TASK » Show all lines of the entries in which the word "badge" is found.

DATA SHOWN »
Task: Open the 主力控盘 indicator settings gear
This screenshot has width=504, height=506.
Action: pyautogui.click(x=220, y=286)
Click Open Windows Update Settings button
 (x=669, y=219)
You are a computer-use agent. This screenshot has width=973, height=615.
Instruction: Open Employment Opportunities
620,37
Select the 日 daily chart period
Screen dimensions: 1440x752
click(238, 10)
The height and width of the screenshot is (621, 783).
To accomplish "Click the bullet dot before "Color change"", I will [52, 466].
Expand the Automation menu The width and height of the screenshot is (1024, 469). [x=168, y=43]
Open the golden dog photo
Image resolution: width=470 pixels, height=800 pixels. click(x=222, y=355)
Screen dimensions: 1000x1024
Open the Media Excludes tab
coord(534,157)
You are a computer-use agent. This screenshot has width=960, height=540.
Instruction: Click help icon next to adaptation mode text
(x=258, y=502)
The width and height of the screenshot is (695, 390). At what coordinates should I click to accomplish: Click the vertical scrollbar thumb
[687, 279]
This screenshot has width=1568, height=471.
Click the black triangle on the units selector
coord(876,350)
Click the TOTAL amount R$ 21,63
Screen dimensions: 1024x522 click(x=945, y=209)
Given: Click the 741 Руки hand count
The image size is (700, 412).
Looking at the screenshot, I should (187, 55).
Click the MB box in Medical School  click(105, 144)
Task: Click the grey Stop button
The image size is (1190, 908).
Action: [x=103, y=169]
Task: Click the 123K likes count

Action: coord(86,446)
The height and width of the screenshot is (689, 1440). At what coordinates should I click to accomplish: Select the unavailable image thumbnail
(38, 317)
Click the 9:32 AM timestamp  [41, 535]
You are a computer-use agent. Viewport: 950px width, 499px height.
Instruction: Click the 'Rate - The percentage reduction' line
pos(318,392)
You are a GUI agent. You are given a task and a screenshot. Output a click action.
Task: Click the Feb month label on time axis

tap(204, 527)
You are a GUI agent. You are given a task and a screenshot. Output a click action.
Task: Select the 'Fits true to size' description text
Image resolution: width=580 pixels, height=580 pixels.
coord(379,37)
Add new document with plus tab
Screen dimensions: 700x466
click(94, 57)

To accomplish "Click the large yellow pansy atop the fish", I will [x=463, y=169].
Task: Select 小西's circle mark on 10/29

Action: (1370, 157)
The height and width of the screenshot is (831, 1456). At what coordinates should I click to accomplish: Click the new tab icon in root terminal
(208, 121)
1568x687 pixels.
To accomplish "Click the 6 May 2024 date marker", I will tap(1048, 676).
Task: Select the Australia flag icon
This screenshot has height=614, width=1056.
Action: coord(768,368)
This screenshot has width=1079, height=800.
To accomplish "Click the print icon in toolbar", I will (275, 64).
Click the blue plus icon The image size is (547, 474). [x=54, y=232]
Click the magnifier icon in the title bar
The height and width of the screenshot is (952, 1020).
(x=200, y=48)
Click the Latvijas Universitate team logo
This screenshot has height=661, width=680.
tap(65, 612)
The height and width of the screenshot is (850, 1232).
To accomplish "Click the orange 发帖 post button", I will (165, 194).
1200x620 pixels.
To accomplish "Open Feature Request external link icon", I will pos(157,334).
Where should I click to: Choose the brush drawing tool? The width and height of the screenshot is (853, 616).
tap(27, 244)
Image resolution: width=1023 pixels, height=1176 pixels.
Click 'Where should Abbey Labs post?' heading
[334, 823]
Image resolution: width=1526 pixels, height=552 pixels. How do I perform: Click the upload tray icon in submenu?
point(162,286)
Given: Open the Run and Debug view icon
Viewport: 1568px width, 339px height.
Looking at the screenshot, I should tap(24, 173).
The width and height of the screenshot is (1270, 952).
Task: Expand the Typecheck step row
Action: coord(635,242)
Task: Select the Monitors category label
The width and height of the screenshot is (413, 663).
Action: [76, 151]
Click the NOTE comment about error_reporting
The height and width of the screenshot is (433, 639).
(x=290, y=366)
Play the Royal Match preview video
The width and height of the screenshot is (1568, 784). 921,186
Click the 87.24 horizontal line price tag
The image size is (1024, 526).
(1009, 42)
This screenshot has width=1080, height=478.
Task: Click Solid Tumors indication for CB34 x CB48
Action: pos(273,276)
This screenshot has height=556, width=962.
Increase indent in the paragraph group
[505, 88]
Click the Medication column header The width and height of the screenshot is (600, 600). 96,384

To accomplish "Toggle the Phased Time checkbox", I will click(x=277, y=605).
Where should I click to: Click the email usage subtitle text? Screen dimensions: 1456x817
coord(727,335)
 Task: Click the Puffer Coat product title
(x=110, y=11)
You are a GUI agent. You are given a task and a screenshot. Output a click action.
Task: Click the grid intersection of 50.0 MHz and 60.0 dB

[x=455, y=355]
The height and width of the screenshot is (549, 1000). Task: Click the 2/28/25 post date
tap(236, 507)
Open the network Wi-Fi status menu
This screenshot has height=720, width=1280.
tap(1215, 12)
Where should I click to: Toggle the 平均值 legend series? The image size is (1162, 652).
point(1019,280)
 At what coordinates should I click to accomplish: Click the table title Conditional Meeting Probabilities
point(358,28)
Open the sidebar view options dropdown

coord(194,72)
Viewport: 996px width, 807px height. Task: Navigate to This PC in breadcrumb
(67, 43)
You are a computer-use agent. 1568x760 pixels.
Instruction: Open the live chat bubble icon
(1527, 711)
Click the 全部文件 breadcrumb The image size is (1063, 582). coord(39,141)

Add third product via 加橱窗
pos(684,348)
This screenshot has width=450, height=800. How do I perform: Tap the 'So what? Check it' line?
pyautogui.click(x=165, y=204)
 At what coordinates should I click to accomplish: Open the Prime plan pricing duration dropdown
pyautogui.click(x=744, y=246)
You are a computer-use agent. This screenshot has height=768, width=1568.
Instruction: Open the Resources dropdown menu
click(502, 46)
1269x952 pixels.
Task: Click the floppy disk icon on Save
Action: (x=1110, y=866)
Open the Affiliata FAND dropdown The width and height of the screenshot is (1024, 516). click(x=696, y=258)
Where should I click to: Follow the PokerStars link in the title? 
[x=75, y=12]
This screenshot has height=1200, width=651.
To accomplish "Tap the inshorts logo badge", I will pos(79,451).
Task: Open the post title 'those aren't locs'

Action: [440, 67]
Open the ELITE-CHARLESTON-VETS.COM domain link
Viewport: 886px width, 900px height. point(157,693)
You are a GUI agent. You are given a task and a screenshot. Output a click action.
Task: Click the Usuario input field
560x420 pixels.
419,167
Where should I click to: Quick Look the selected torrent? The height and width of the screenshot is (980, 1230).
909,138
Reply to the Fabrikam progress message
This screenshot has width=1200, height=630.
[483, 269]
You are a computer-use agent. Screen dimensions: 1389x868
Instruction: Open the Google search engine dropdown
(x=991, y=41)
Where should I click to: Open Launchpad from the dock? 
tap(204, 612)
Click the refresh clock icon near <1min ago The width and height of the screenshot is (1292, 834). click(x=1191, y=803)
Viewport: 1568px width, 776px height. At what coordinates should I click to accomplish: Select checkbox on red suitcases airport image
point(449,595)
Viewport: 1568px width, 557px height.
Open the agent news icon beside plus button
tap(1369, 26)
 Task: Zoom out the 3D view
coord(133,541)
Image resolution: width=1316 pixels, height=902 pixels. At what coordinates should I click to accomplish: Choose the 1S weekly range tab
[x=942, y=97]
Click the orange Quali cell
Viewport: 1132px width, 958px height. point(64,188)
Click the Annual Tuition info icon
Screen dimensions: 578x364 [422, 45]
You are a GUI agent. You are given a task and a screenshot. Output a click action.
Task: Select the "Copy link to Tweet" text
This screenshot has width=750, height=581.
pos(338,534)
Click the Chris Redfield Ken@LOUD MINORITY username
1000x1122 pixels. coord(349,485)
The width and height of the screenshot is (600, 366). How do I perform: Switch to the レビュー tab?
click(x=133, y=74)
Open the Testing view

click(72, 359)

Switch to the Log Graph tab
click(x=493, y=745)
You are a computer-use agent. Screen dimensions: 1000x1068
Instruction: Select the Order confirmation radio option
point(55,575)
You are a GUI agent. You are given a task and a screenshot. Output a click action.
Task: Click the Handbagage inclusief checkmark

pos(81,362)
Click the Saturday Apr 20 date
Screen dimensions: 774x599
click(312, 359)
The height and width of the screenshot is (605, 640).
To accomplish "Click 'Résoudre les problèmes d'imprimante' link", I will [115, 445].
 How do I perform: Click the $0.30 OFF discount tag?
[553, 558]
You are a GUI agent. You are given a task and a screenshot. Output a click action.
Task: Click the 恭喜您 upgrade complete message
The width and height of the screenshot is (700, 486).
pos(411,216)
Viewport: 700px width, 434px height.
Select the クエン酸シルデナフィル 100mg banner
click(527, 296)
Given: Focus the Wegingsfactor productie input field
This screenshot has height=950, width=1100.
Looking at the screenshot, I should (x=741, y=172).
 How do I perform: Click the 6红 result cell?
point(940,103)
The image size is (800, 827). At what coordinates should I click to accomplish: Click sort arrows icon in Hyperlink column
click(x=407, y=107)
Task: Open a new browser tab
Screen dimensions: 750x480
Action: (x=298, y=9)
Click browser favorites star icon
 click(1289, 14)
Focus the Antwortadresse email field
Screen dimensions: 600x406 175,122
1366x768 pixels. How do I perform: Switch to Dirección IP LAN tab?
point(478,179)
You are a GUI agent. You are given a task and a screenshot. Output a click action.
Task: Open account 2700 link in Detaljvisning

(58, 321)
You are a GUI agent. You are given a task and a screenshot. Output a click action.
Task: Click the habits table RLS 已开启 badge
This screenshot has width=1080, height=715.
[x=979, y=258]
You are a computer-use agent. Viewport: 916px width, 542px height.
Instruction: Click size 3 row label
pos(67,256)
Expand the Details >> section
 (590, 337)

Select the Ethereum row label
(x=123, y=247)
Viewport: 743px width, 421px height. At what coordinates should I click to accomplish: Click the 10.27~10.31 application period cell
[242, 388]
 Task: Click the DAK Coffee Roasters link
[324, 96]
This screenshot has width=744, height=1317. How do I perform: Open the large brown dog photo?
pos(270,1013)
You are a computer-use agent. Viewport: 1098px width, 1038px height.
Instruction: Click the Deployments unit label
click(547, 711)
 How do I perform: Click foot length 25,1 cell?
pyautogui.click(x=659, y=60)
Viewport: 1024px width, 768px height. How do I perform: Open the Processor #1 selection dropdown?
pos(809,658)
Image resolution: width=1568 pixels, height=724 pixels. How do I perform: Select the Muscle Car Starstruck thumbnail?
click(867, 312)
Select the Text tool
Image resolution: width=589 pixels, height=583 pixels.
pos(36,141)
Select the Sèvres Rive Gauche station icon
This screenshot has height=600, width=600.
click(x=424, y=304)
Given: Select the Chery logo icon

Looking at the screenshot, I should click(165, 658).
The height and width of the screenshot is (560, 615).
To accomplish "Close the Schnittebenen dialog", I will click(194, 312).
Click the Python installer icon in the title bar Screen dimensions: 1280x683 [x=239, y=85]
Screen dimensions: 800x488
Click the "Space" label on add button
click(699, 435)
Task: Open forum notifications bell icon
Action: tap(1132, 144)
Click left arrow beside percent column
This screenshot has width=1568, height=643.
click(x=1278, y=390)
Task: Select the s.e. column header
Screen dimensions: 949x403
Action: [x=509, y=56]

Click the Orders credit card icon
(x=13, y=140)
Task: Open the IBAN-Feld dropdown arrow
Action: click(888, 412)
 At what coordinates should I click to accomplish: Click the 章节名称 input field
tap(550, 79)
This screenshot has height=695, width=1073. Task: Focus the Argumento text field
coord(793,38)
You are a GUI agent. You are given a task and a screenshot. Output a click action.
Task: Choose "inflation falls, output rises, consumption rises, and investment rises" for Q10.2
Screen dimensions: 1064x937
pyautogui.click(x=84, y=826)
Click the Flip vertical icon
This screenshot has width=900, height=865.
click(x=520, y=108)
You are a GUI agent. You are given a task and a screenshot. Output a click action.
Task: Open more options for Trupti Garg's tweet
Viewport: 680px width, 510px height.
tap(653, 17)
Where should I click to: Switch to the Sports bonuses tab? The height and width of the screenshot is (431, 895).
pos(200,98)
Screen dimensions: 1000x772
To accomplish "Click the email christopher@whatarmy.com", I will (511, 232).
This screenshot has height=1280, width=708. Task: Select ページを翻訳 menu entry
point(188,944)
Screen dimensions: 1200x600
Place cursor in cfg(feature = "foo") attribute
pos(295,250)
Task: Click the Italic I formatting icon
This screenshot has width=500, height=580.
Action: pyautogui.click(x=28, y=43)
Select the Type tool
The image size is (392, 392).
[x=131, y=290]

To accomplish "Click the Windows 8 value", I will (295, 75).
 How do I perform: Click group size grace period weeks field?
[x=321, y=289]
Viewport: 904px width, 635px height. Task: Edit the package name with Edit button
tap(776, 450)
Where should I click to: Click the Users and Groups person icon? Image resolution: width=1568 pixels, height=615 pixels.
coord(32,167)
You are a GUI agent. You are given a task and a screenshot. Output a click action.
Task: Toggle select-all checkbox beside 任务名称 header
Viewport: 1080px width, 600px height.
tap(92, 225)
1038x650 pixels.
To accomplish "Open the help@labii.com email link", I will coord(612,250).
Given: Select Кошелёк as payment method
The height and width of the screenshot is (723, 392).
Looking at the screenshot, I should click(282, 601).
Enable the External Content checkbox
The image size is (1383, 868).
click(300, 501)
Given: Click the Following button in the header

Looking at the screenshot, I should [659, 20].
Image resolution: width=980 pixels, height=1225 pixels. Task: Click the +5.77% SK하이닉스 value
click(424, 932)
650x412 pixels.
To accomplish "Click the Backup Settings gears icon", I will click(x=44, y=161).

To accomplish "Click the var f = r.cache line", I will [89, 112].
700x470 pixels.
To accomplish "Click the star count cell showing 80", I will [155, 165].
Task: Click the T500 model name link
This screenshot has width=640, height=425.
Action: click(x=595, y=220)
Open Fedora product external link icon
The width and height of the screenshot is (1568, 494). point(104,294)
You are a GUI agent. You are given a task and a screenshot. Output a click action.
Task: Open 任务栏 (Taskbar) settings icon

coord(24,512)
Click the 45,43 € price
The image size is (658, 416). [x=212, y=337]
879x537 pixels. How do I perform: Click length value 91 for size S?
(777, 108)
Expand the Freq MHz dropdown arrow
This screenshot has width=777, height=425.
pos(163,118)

EXERCISE OUTPUT »
To accomplish "Tap the inshorts logo badge", I will pos(79,451).
Task: Click the habits table RLS 已开启 badge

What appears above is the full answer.